= Peter Folger =

American coffee magnate (1905–1980)

Peter Folger (December 26, 1905 – August 27, 1980) was an American coffee heir, socialite, and member of the prominent United States Folger family. He was also the longtime chairman of the board and president of the Folgers Coffee Company. He was the son of James Athearn Folger, Jr. (born c. 1864) and wife Clare Luning and paternal grandson of founder J. A. Folger, and the father of Abigail Folger, who was killed in the notorious Tate–LaBianca murders in 1969 at the age of 25.

==Early life==
Born and raised in California to James Athern Folger Jr. and Clara Eugenia Luning, Folger studied business and graduated from Yale University where he was an athlete on their football, track and field, and polo teams. Peter Folger later served in World War II as a Marine Major.

==Business==

In 1963, after having helped to build the family firm into the third largest coffee wholesaler in the United States, Folger sold the company to Procter & Gamble for 1,650,000 shares of P&G common stock. However, he and the Folger family continued to operate Folgers as a P&G subsidiary.

**TASK REQUIREMENTS**
According to the Peter Folger page, what did Procter & Gamble pay for the Folgers company in 1963?

**RECORDS**
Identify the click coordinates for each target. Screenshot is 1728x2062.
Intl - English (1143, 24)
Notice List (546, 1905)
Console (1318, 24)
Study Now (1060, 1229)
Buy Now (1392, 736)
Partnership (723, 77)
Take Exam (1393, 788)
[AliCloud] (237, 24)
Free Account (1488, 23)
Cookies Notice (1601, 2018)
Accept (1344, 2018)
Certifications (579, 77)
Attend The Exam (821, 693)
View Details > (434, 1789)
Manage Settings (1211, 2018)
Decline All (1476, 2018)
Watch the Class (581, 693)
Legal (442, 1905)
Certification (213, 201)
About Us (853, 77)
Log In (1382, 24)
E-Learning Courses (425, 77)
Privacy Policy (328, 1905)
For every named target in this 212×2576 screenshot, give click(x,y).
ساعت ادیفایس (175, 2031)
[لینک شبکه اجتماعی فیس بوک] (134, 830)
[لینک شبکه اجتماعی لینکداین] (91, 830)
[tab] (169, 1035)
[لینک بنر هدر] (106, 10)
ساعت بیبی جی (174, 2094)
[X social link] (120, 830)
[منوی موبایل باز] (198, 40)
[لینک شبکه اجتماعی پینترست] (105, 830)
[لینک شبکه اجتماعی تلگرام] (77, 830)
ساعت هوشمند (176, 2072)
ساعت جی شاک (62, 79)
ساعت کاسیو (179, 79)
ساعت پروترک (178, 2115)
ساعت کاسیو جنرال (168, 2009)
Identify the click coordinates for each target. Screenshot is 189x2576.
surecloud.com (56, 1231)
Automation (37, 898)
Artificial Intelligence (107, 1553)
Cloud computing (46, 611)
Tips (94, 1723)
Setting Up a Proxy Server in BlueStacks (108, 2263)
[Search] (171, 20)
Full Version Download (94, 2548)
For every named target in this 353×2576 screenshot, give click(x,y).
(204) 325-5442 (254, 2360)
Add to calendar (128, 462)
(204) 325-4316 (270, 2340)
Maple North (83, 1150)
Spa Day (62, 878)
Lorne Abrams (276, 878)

**WORKED SOLUTION**
1,650,000 shares of P&G common stock.